地下室の住人
をはち
第1章: 新しい住まい
佐野明美は、夫の転勤を機に、郊外の古びた一軒家へと移り住んだ。
家は予想外に広々としており、家賃も破格に安かった。
築五十年は優に超える木造の建物は、庭の雑草が膝まで伸び、剥げた壁のペンキが、風雨にさらされた年月を物語っていた。
それでも、夫婦二人には十分すぎる空間だった。
不動産屋の男は、鍵の束を渡す際に、妙に真剣な顔で告げた。
「地下室の鍵は、絶対に開けないでください。

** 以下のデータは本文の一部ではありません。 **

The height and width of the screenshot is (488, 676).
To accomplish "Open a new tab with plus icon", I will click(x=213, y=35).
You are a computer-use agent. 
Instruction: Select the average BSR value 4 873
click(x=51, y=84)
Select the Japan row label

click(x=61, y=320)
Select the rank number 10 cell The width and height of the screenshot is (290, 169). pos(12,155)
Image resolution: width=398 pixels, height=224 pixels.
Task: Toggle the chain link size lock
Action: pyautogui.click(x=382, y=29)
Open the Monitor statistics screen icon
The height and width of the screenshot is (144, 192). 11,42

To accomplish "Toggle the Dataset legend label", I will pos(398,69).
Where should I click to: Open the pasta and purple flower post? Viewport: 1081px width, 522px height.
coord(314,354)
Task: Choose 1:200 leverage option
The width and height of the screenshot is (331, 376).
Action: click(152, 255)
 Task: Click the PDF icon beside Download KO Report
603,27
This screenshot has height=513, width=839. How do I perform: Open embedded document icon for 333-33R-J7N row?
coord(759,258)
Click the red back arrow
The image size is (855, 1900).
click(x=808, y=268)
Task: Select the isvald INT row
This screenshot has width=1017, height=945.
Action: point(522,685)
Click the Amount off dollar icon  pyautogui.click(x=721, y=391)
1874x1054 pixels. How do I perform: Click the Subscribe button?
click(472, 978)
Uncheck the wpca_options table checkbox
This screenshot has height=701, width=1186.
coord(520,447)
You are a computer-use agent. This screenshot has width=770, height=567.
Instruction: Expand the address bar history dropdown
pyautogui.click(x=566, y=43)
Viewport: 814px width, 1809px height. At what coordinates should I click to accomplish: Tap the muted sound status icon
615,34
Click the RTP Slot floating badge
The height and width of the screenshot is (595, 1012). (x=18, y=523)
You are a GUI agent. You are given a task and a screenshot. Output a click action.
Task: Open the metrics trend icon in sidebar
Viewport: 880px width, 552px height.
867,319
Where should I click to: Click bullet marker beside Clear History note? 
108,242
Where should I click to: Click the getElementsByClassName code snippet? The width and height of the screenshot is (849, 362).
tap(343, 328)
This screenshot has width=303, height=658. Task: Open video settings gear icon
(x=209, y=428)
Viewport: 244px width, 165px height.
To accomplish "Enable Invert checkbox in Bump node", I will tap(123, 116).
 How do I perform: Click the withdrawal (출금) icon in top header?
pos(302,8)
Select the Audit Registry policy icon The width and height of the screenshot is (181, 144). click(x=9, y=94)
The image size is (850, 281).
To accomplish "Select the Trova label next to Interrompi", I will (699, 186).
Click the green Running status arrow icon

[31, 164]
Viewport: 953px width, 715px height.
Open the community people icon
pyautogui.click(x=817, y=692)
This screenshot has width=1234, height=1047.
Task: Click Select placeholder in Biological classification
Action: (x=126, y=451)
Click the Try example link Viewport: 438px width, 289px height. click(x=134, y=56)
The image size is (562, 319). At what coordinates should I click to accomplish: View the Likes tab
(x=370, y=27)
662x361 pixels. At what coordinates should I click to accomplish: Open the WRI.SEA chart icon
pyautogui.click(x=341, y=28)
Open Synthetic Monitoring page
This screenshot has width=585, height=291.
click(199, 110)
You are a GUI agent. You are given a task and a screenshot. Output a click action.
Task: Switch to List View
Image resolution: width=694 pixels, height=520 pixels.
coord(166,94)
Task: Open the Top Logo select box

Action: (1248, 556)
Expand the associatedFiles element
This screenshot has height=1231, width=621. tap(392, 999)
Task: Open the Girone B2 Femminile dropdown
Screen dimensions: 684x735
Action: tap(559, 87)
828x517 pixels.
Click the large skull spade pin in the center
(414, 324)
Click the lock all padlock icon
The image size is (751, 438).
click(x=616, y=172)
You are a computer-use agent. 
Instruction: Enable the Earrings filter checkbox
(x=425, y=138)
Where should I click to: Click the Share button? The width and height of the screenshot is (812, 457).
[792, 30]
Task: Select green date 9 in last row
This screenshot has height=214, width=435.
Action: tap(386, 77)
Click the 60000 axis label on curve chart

前の住人が残したものですから」。
その言葉は、ただの注意事項のように聞こえた。
明美は軽く頷き、すぐに荷物の山に目を移した。
引っ越し業者の喧騒、埃っぽい空気、開封待ちの段ボール――
そんな日常の雑事が、好奇心を掻き立てる余裕など与えなかった。
午後遅く、ようやく荷解きが一段落した。
夫はリビングでビールを飲みながら地図を広げ、明美はキッチンで夕食の支度に追われていた。
古い家特有のきしみ音が、時折床板から響く。
窓辺のカーテンが風に揺れ、外の街灯がぼんやりと庭を照らす。
すべてが新鮮で、どこか懐かしい。
夜が更け、ベッドに入る頃。疲労が体を重く沈め、明美はすぐに眠りに落ちそうになった。
夫の寝息が規則正しく響く中、ふと――
地下室の扉の方角から、かすかな物音がした。擦れるような、くぐもった響き。
まるで何かが、ゆっくりと動いているかのよう。
明美は目を覚まし、耳を澄ました。
夫は気づかず眠り続け、「古い家だからね」と朝に笑っていた言葉を思い出す。
きっと、ネズミか、風のせいだろう。
だが、心の奥底に、冷たい棘のような不安が、静かに刺さり始めた。